An artist's impression of a 787 in Qantas colours. (Boeing)
An artist’s impression of a 787 in Qantas colours. (Boeing)

Qantas chief executive Alan Joyce says the desire to return the airline group to an investment grade credit rating is unrelated to its consideration of a potential order for Boeing 787-9 Dreamliners.

The company has established three criteria that needed to be met before it would consider taking up any of its 50-odd options and purchase rights for the 787-9, namely Qantas International’s return to sustainable profitability, repaying $1 billion of debt and establishing appropriate staff conditions to ensure the business case for the new aircraft type stacks up.

Joyce said suggestions Qantas would have to choose between returning to an investment grade credit rating and purchasing the 787-9 were flawed.

“If we get the debt down and we get the performance where it needs to be with those returns, then we are going to be at the investment grade rating matrix,” Joyce told reporters on the sidelines of the International Air Transport Association (IATA) annual general meeting in Miami on June 7.

“That can be achieved with buying the aircraft in the future. We believe you have to chew gum, walk and sing at the same time.

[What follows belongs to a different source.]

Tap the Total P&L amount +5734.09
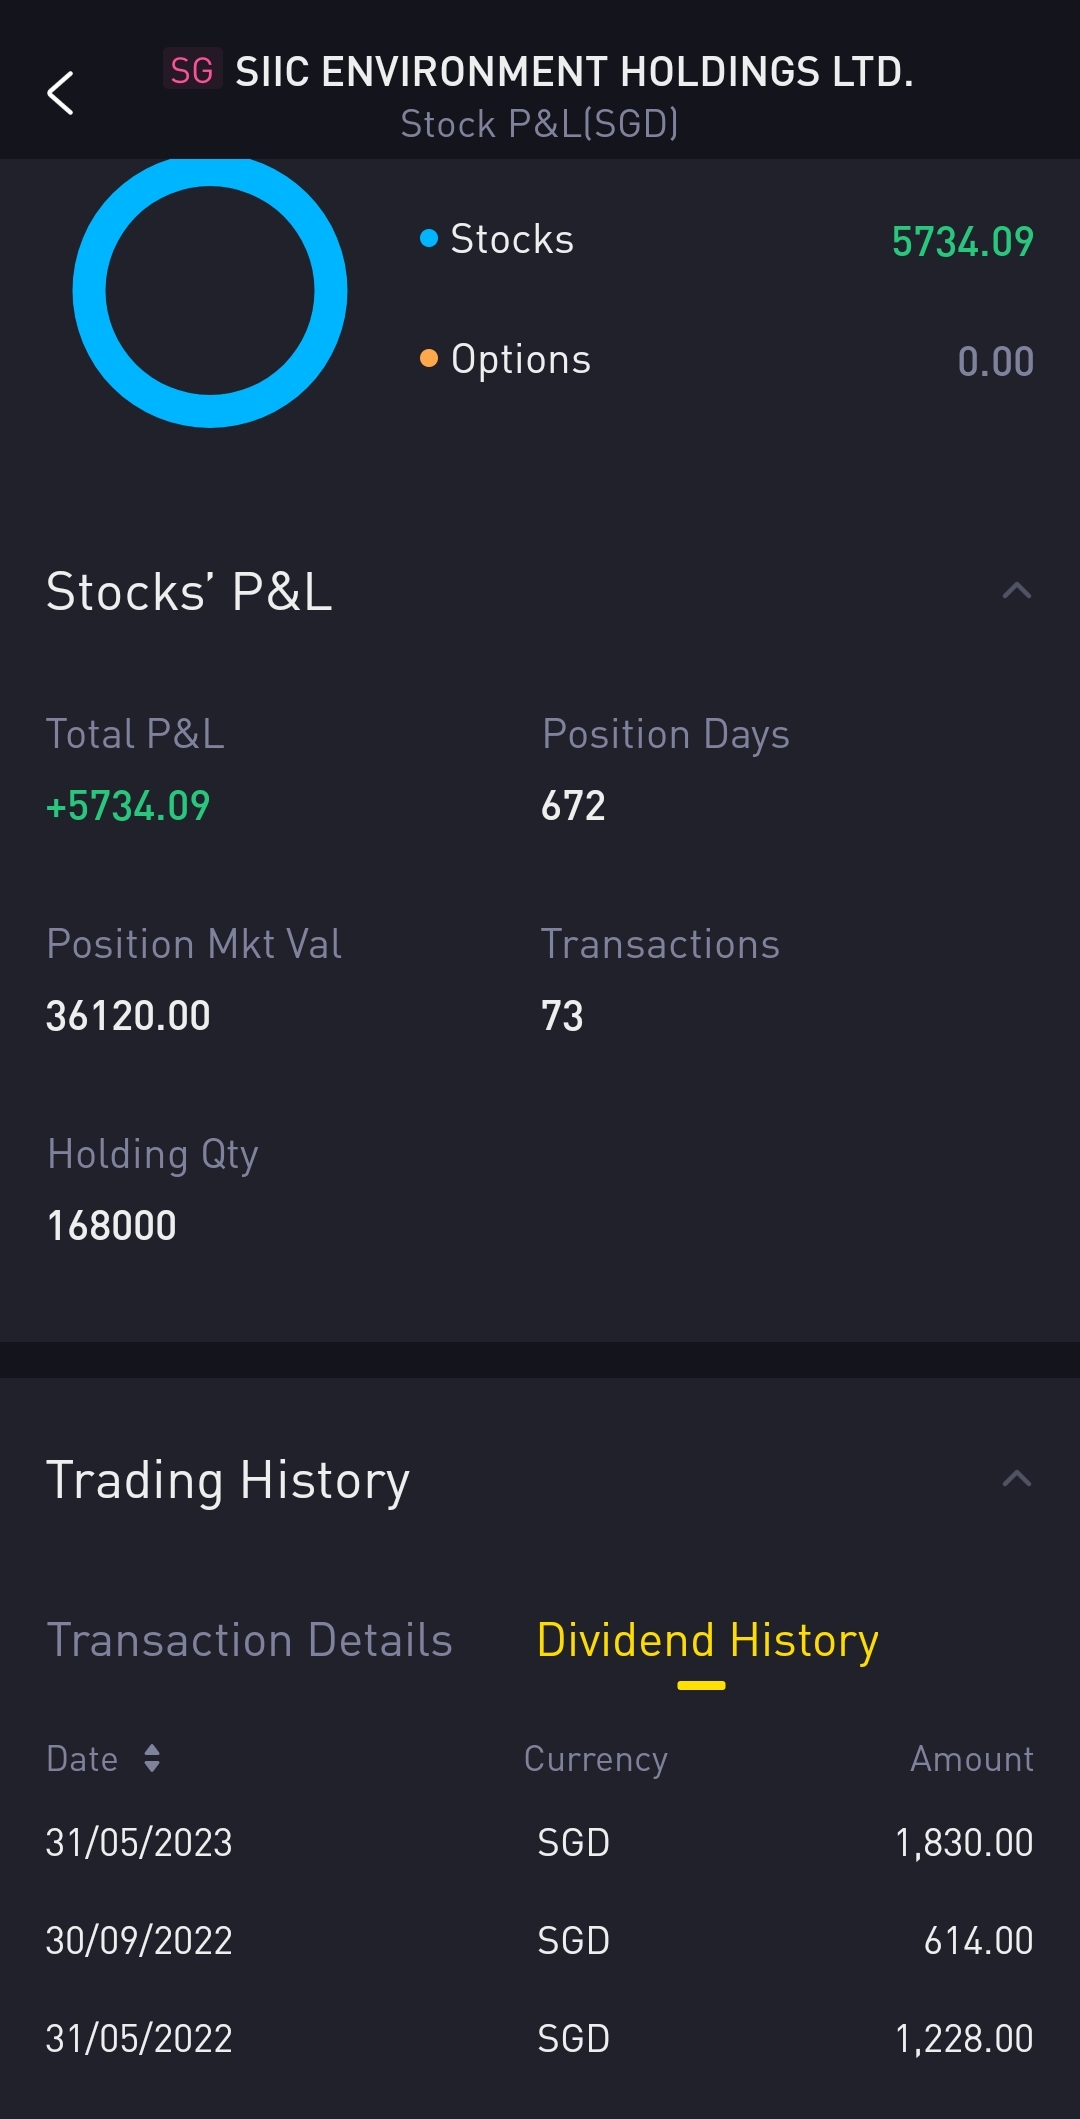(128, 806)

“You have to be in a position where you are investing continually for the future, you are paying down debt and strengthening your balance sheet and getting yourself back to investment grade and you are giving returns back to shareholders.

“That’s the position we want to get the airline in.”

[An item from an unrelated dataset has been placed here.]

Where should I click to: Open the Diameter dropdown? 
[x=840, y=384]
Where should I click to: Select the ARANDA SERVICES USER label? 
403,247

Qantas International chief executive Gareth Evans said the first 787-9 option was for delivery in late calendar 2017, with the remaining delivery slots spread out over the rest of the decade.

A decision on whether to exercise that first option would be made in the “back half of this year”.

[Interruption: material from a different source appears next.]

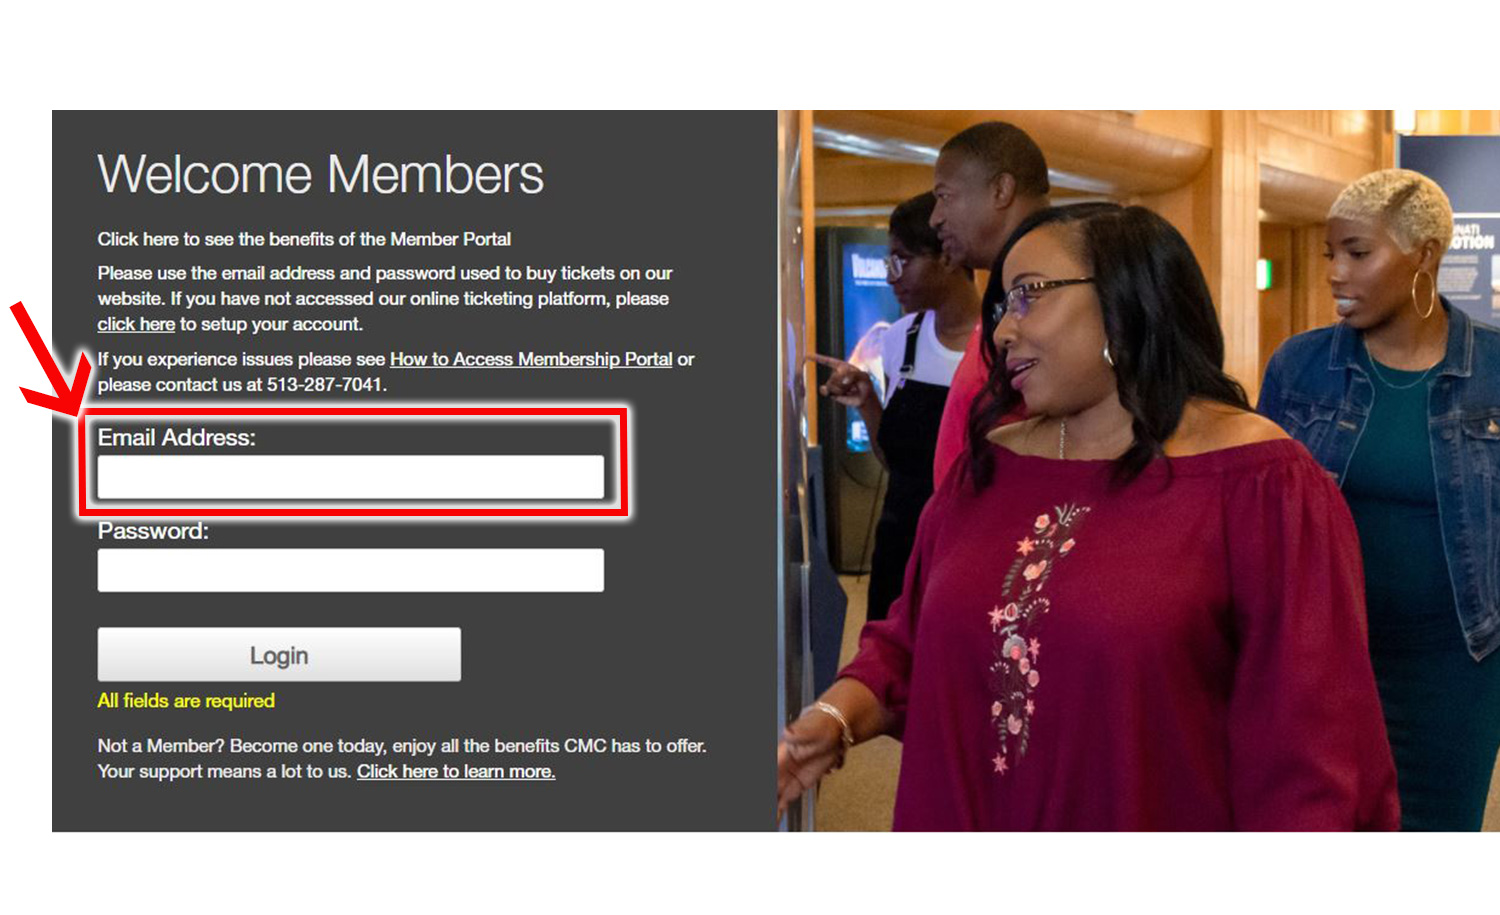
Task: Focus the Password input field
Action: (x=350, y=570)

“We’ve got specific pricing, specific delivery slots and the ability to essentially drop and pick up those slots as we desire to do,” Evans said.

“If we went with a new aircraft type, I think there would be an element of replacement and growth added in as well.”

A key plank of the business case for the 787-9 was the recent in-principle agreement between Qantas and the union representing its long-haul pilots for the next enterprise agreement, which included an 18-month pay freeze and provisions for any potential Boeing 787-9 order.

Joyce said the deal, which is due to be voted on by the full membership of the Australian International Pilots Association (AIPA), was “significant” given it was the first time there has been a different arrangement for a new aircraft type.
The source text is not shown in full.